• _Bacaan_:
▬▬▬▬▬▬▬▬▬▬

Jejak Benny Moerdani, Habibie, dan Prabowo dalam Pembredelan Tempo

Jum'at, 22/02/2019 13:28 WIB
Kisah kapal perang bekas Jerman Timur. di `Tempo`. (Foto: P Hasudungan Sirait)

Kisah kapal perang bekas Jerman Timur. di `Tempo`. (Foto: P Hasudungan Sirait)

Jakarta, law-justice.co - Penguasa Orde Baru membredel majalah Tempo pada 21 Juni 1994. Apa sebab sesungguhnya? Betulkah semuanya gara-gara Menteri Riset dan Teknologi  (Menristek) Bacharuddin Jusuf Habibie? Waktu itu laporan utama majalah terkemuka tersebut ihwal pembelian 39 kapal perang bekas dari Jerman Timur. Intinya, sudah mahal (US$480 juta; turun dari US$760 juta), mutunya rendah sehingga ada yang nyaris tenggelam dalam pelayaran menuju Indonesia.   

Isu yang berkembang tak lama setelah bredel terjadi adalah: Pak BJ Habibie berang akibat berita miring Tempo.  Ia lantas mengadu ke patron yang sangat mengasihi dan memanjakannya, Presiden Soeharto. Melihat kegundahan ahli konstruksi pesawat yang beroleh doktor dari Universitas Aachen, Jerman, kepala negara bertindak. Ia menyuruh Menteri Penerangan Harmoko memberangus Tempo, berikut Editor dan DeTIK.    

Kisah kapal perang bekas bermasalah. (Foto: P. Hasudungan Sirait)

Di paruh pertama 1990-an itu pendulum politik telah bergeser. Presiden Soeharto semakin memberi tempat ke kelompok Ikatan Cendekiawan Muslim Indonesia (ICMI, berdiri pada 7 Desember 1990) dan para jenderal ‘hijau’ pendukung organisasi ini (Panglima ABRI Feisal Tanjung;  Kassospol ABRI yang sejak 1995 menjadi Kepala Staf Angkatan Darat, Raden Hartono; Kepala Pusat Penerangan ABRI, Syarwan Hamid; dan yang lain).

▬▬▬▬▬▬▬▬▬▬

• _Instruksi Anda_: Bisakah Anda menyalin dengan persis bagian bacaan tentang pembredelan Tempo yang dibuka dengan kata-kata "Jakarta, law-justice.co - Penguasa" dan ditutup dengan "Editor dan DeTIK."?

Catatan dari sebuah kumpulan data
▬▬▬▬▬▬▬▬▬▬

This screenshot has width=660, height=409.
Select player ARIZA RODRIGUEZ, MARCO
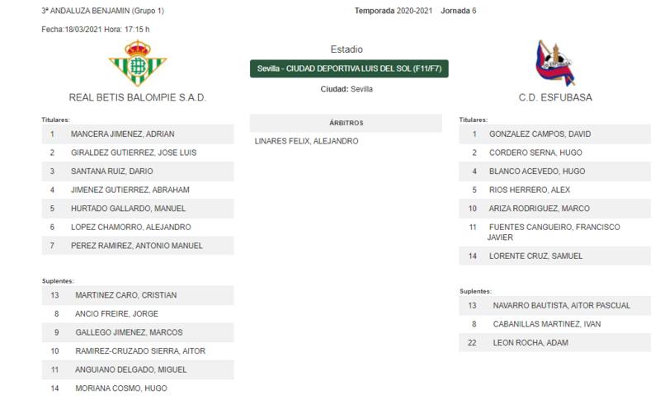pos(554,209)
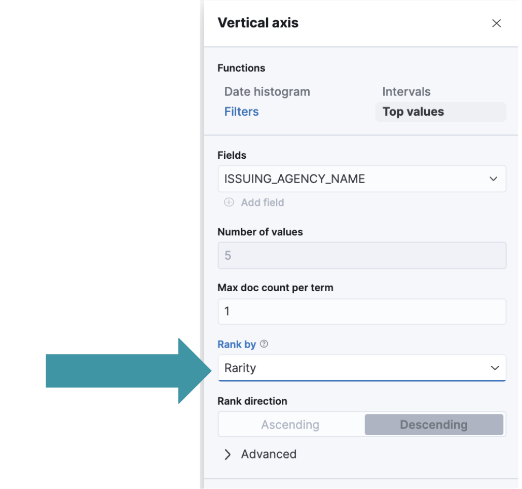Click the Max doc count per term input
This screenshot has width=522, height=489.
(362, 311)
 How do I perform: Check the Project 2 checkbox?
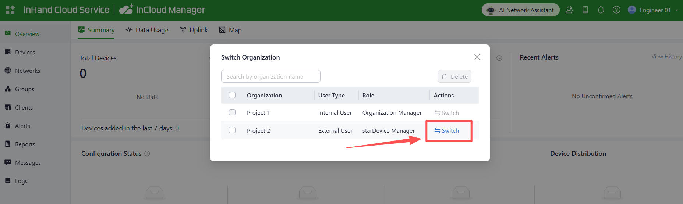tap(232, 130)
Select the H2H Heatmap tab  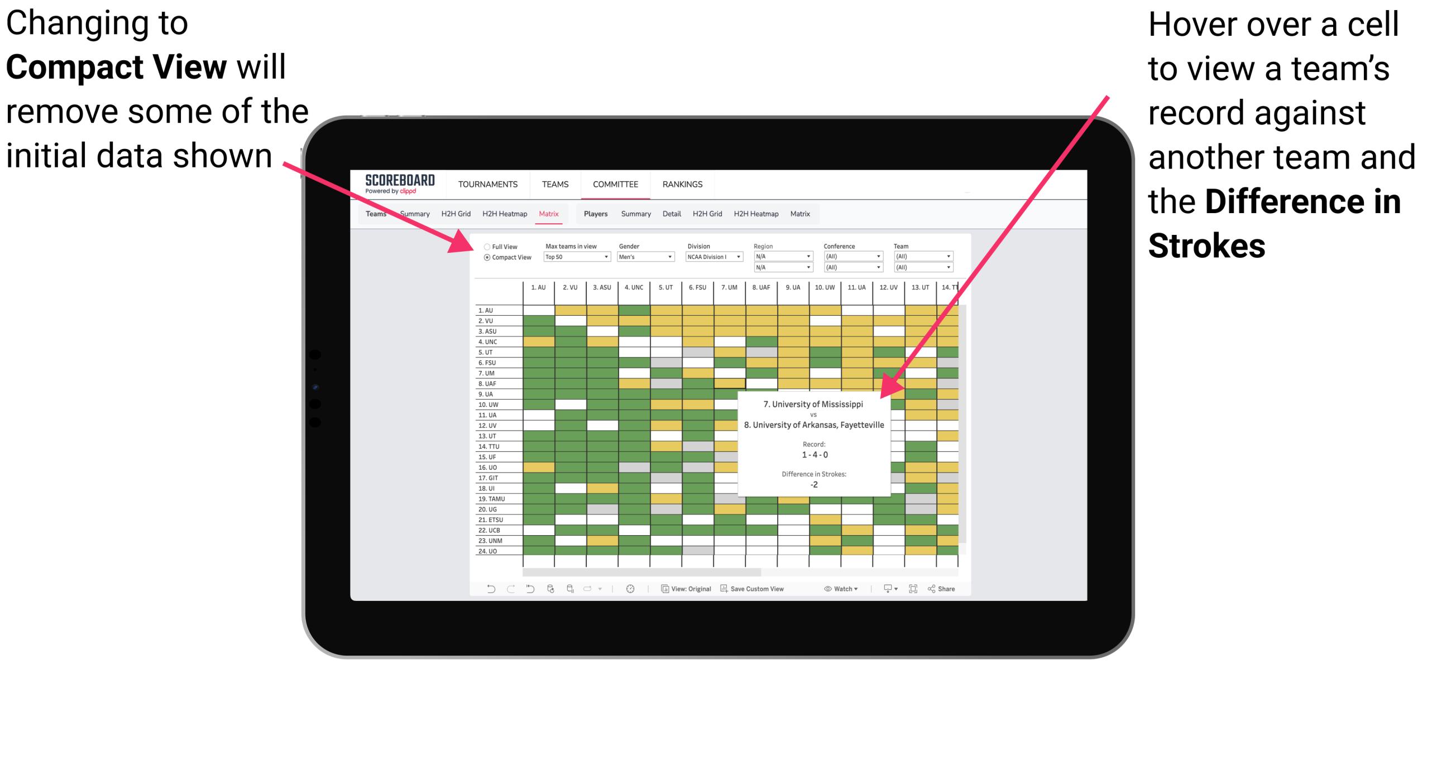[526, 214]
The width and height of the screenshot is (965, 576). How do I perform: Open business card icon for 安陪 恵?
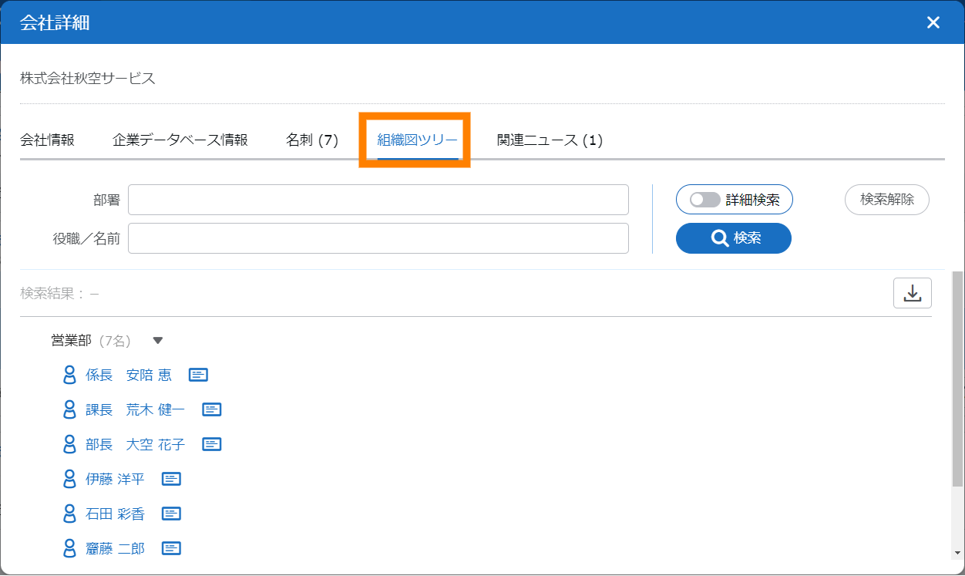198,375
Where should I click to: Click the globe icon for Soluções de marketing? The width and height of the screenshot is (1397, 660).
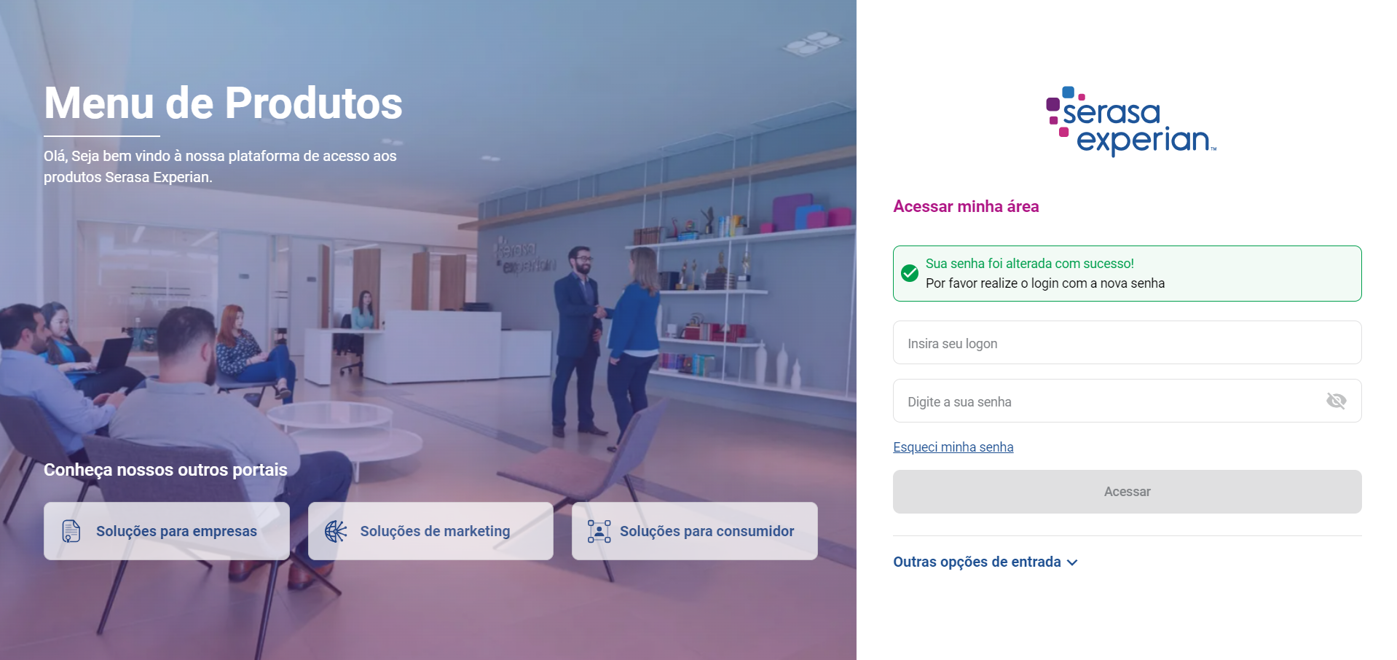(336, 531)
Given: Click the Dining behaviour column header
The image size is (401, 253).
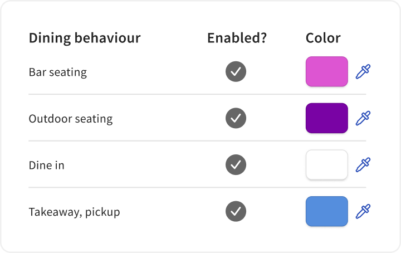Looking at the screenshot, I should pyautogui.click(x=85, y=38).
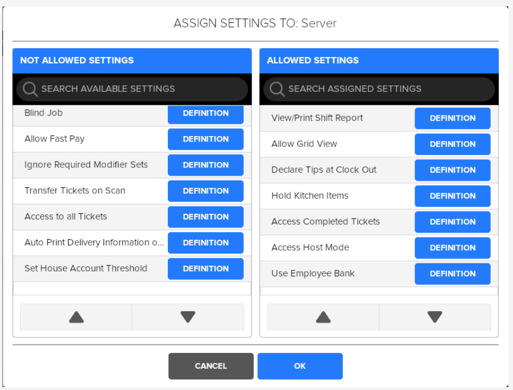
Task: Select the Hold Kitchen Items setting row
Action: (330, 196)
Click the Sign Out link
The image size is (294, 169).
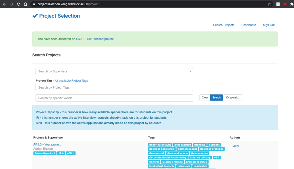tap(269, 25)
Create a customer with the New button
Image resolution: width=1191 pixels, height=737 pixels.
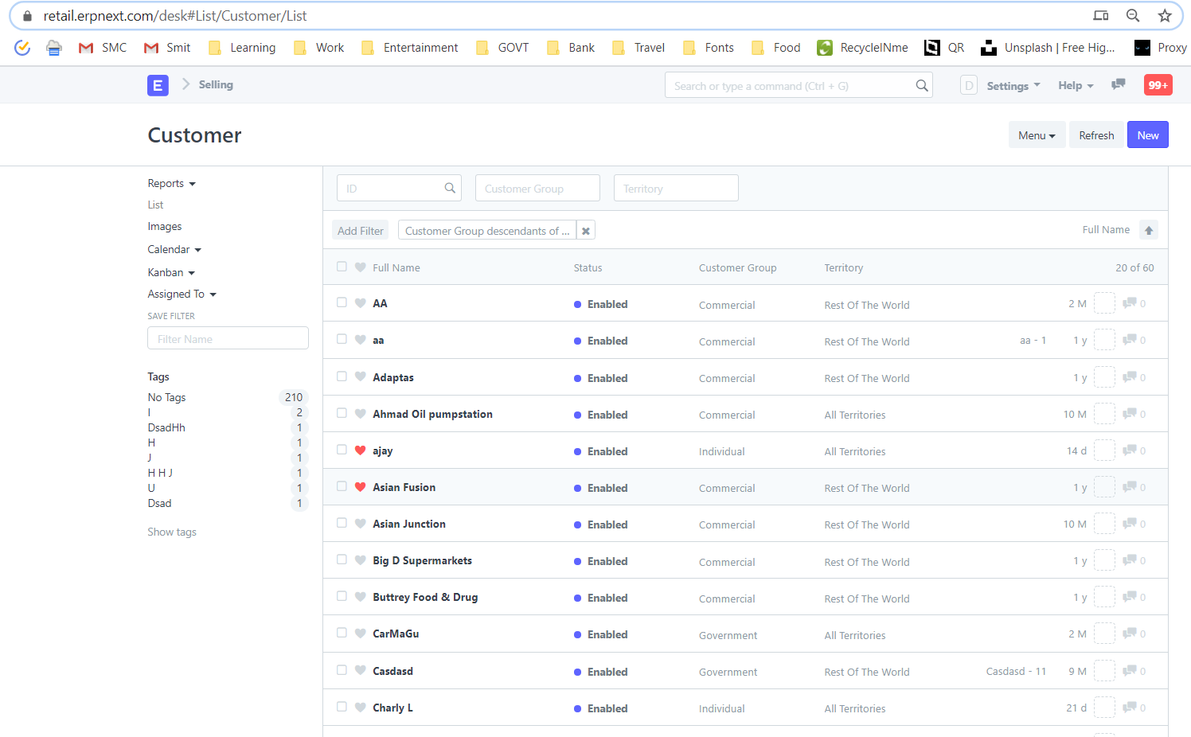click(x=1147, y=135)

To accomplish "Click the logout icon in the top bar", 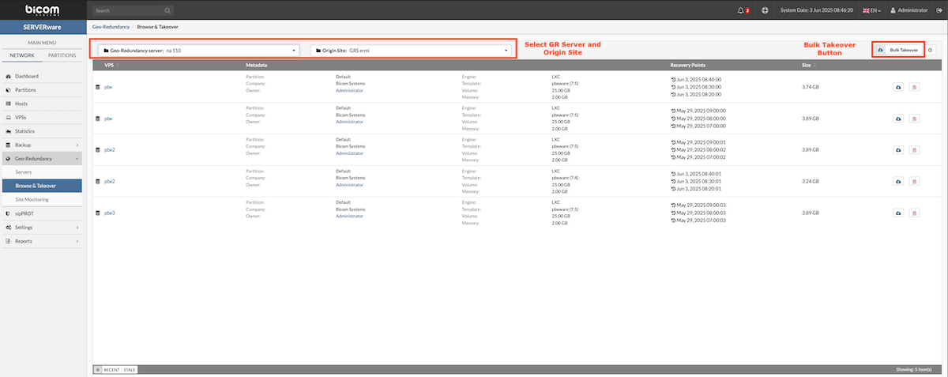I will click(x=940, y=10).
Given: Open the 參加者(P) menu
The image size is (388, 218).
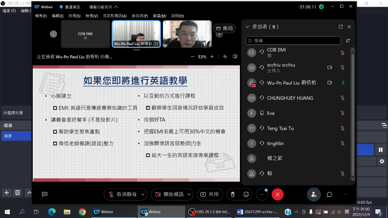Looking at the screenshot, I should pyautogui.click(x=140, y=16).
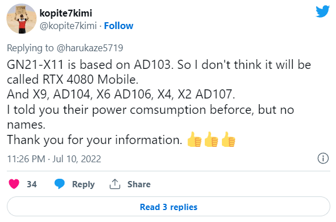The height and width of the screenshot is (222, 336).
Task: Click the last thumbs-up emoji
Action: (x=228, y=139)
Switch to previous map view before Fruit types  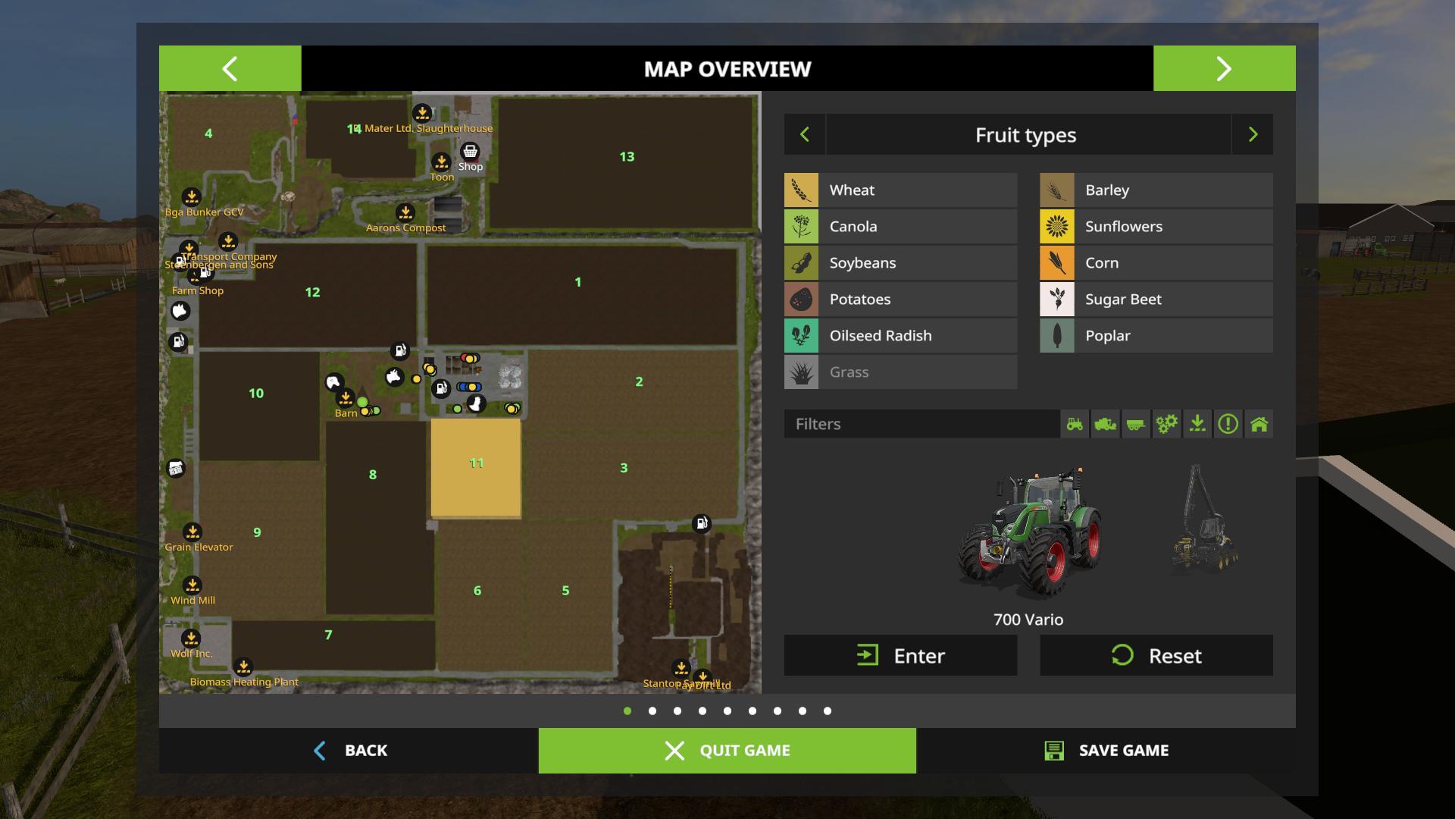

▬▬▬▬▬▬▬▬▬▬

• _Penyelesaian_:
Jakarta, law-justice.co - Penguasa Orde Baru membredel majalah Tempo pada 21 Juni 1994. Apa sebab sesungguhnya? Betulkah semuanya gara-gara Menteri Riset dan Teknologi  (Menristek) Bacharuddin Jusuf Habibie? Waktu itu laporan utama majalah terkemuka tersebut ihwal pembelian 39 kapal perang bekas dari Jerman Timur. Intinya, sudah mahal (US$480 juta; turun dari US$760 juta), mutunya rendah sehingga ada yang nyaris tenggelam dalam pelayaran menuju Indonesia.   

Isu yang berkembang tak lama setelah bredel terjadi adalah: Pak BJ Habibie berang akibat berita miring Tempo.  Ia lantas mengadu ke patron yang sangat mengasihi dan memanjakannya, Presiden Soeharto. Melihat kegundahan ahli konstruksi pesawat yang beroleh doktor dari Universitas Aachen, Jerman, kepala negara bertindak. Ia menyuruh Menteri Penerangan Harmoko memberangus Tempo, berikut Editor dan DeTIK.